[TEXT UNDER STUDY]:
☆ ☆ ☆ ☆

Auto-green power savings on multi-channel transceiver

Abstract

An auto power saving device for multi-channel transceiver comprises at least one tier and five levels, in which the five levels comprises an input level for each tier having at least one input and producing a time delayed binary signal, a NAND gate level having one NAND gate for each tier, each NAND gate receiving a signal from its respective input and from the output of an upper neighboring NAND gate if such NAND gate exists and from the output of a lower neighboring NAND gate if such NAND gate exists, an inverter level comprising one inverter per tier receiving and inverting said signal from its respective NAND gate, and a NOR gate level comprising one NOR gate that receives all inputs from all inverters on all tiers, and an Output Level producing an output signal.

Description

BACKGROUND OF THE INVENTION

Modern portable electronic devices put high demands for power on portable power sources such as batteries. In the case of portable computer, there is a need to reduce power consumption when there are features linked to the portable computer not in directly use. To reduce the power consumption of such cases, circuits have been designed which detect when the interfaced devices are not required, or disconnected, then power down those interfaced devices.

☆ ☆ ☆ ☆

[INFORMATION SUPPLIED]:
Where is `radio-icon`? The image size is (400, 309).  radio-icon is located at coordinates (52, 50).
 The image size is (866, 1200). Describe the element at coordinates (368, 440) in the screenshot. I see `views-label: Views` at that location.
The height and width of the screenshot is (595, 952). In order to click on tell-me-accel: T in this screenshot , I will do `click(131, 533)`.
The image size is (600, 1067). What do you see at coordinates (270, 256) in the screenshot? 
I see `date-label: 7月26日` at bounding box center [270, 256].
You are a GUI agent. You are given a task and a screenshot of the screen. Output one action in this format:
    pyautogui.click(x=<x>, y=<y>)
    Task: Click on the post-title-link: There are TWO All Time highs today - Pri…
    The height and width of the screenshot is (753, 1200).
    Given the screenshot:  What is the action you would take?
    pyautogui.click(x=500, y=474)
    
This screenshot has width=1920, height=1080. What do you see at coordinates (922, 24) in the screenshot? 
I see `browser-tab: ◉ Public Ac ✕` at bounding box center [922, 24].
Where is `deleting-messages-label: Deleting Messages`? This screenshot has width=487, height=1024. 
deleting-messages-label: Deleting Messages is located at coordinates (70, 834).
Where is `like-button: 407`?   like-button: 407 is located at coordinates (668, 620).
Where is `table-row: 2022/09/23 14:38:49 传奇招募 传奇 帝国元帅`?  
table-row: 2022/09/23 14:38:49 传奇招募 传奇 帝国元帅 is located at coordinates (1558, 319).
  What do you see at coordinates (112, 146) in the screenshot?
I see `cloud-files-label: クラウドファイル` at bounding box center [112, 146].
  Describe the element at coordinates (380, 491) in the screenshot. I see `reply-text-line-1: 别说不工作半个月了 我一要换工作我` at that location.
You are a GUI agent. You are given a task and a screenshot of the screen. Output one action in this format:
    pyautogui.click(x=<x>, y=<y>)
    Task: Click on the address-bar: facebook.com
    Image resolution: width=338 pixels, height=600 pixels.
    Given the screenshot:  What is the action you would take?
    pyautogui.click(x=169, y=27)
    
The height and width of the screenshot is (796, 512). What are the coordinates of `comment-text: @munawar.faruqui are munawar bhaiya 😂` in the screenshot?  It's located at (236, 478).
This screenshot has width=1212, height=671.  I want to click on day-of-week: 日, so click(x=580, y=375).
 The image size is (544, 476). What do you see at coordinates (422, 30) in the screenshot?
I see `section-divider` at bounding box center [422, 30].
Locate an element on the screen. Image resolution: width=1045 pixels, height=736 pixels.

☆ ☆ ☆ ☆

[WORK TO COMPLETE]:
Answer these questions from the text on transceiver power savings:
1. How many levels does the power saving device comprise?
2. What does each inverter do with the signal from its NAND gate?
3. What do the circuits in the background section do once they detect that interfaced devices are not required or are disconnected?
The material comes from a separate source, unrelated to the text on transceiver power savings.

[FINAL ANSWER]:
1. Five.
2. It receives the signal and inverts it.
3. They power down those interfaced devices.